The Leading Group of Internet Financial Risks Remediation, China’s main internet finance regulator, has instructed local governments to push Bitcoin miners towards an “orderly exit” from the business, as shown by a document leaked online.
We reported earlier that the People’s Bank of China (PBOC) had declared it could use its authority to require that local governments regulate Bitcoin mining companies with the mid-term goal of cutting production and reducing energy consumption.
The leaked document, which bears the date January 2, says:
“Currently, there are some so-called ‘mining’ enterprises that produce ‘virtual currencies.’ They have consumed huge amounts of resources and stoked speculation of ‘virtual currencies.’”
The notice was issued to local branches of the internet finance regulator and orders local governments to guide mining companies to shut down their operations. The authorities will assess miners based on parameters such as electricity costs, tax, land use, and environmental impact. The local regulatory offices should report on their regional mining facilities and provide information on how the exit process is advancing. The regulator expects the first report by January 10 and then regular monthly updates on the same date.
The second leaked document was issued by the Xinjiang office of the internet finance oversight body. Dated January 4, it requires of the western regional authority to report on the exit by the fifth day of every month.

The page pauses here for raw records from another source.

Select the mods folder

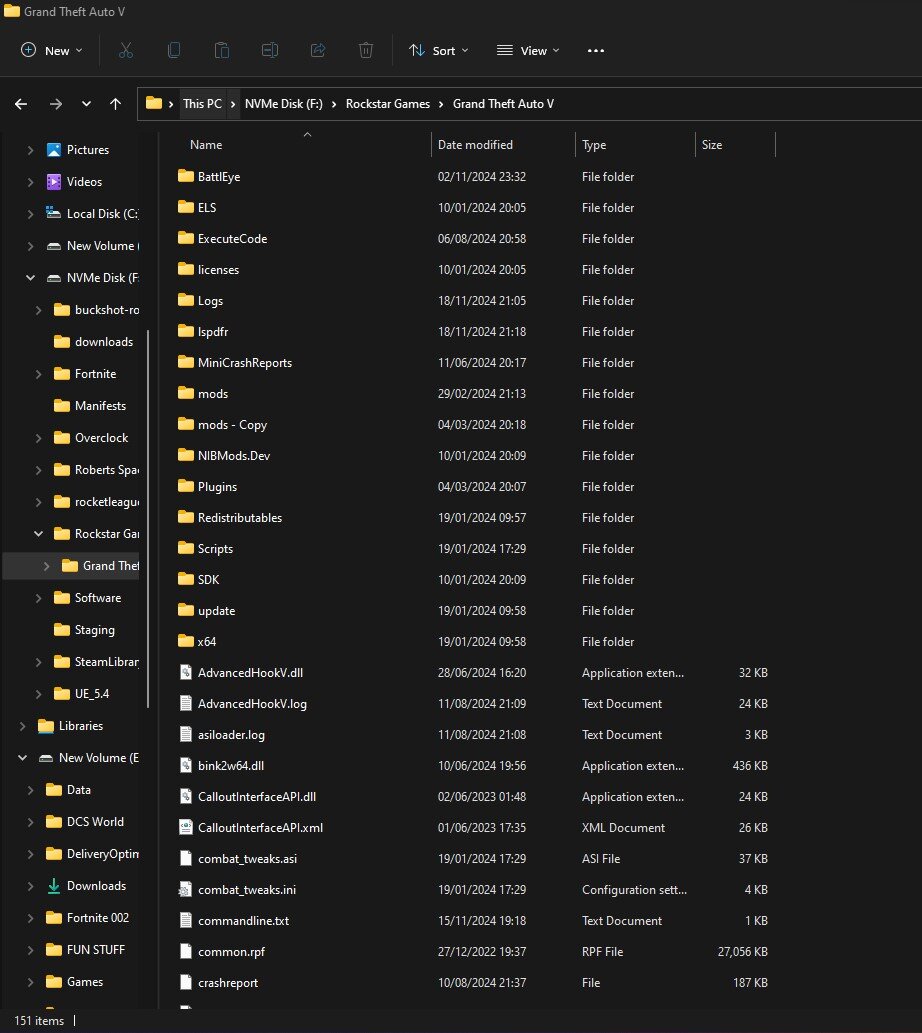coord(213,394)
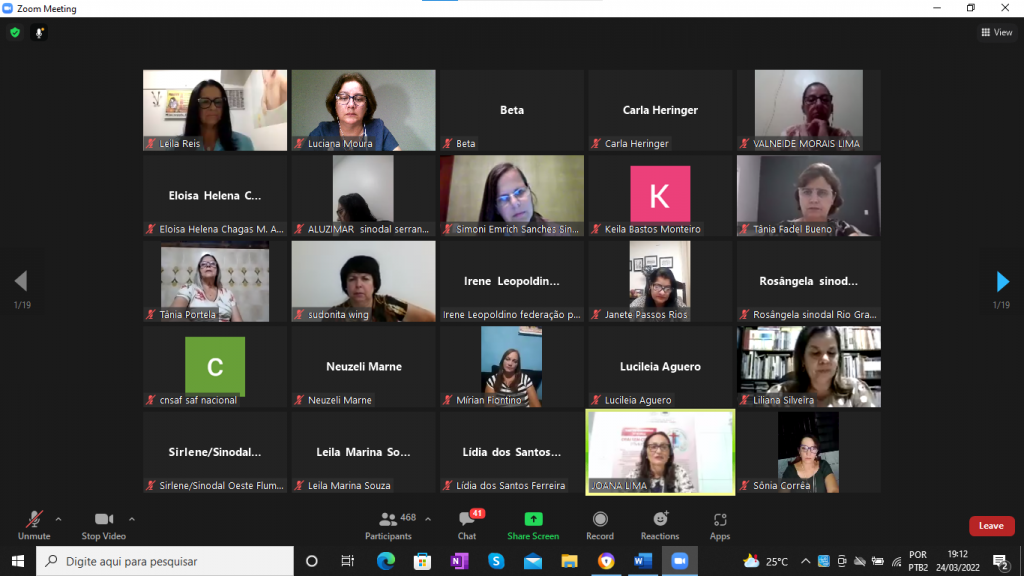Click the green encryption shield icon
Screen dimensions: 1024x576
(15, 33)
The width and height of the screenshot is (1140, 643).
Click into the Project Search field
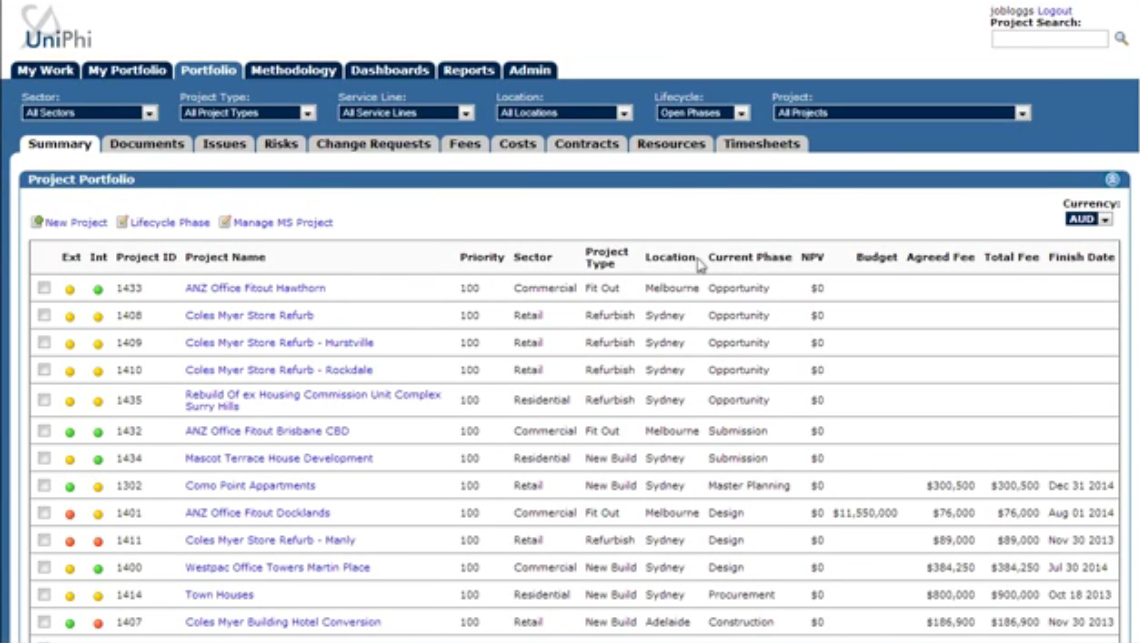1049,39
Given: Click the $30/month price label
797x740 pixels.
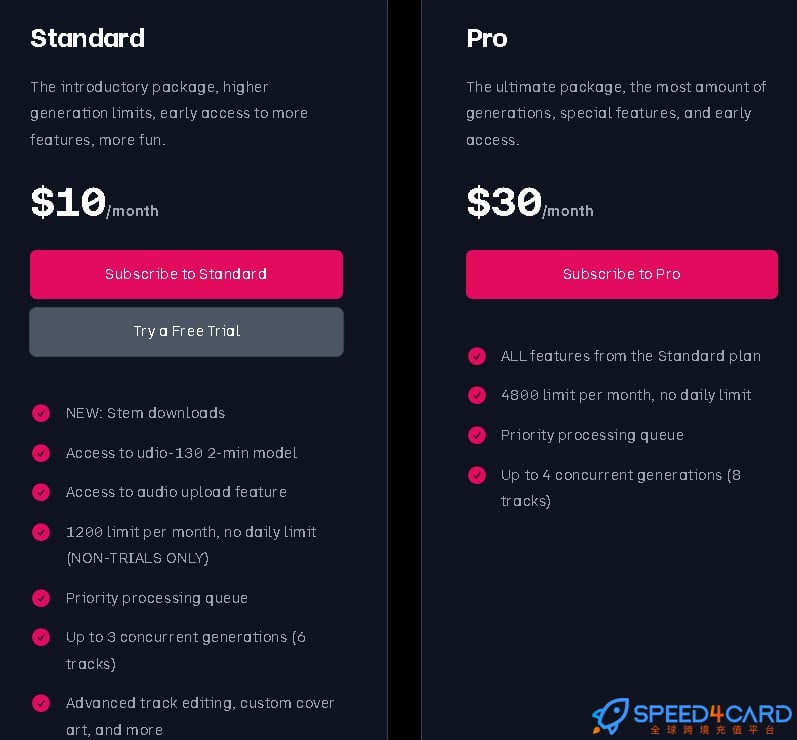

This document was confirmed as authentic by Zhang Qiubin from the Xinjiang office, but he would not comment on the one issued at the national level.
Both leaked files show that the decisions were taken during a November meeting between the internet finance regulator and its local offices.
Currently, China accounts for over 67% of the global power consumed for Bitcoin mining. Several leading mining equipment producers are based in the country, and some of them run mining pools.
It seems that the Chinese government also aims to prevent potential social chaos resulting from local investors losing money through speculation on cryptocoins.
While BTCC chief Bobby Lee expects China to eventually lift the ban on local crypto exchanges, the country may actually take additional steps to distance itself from the Bitcoin space.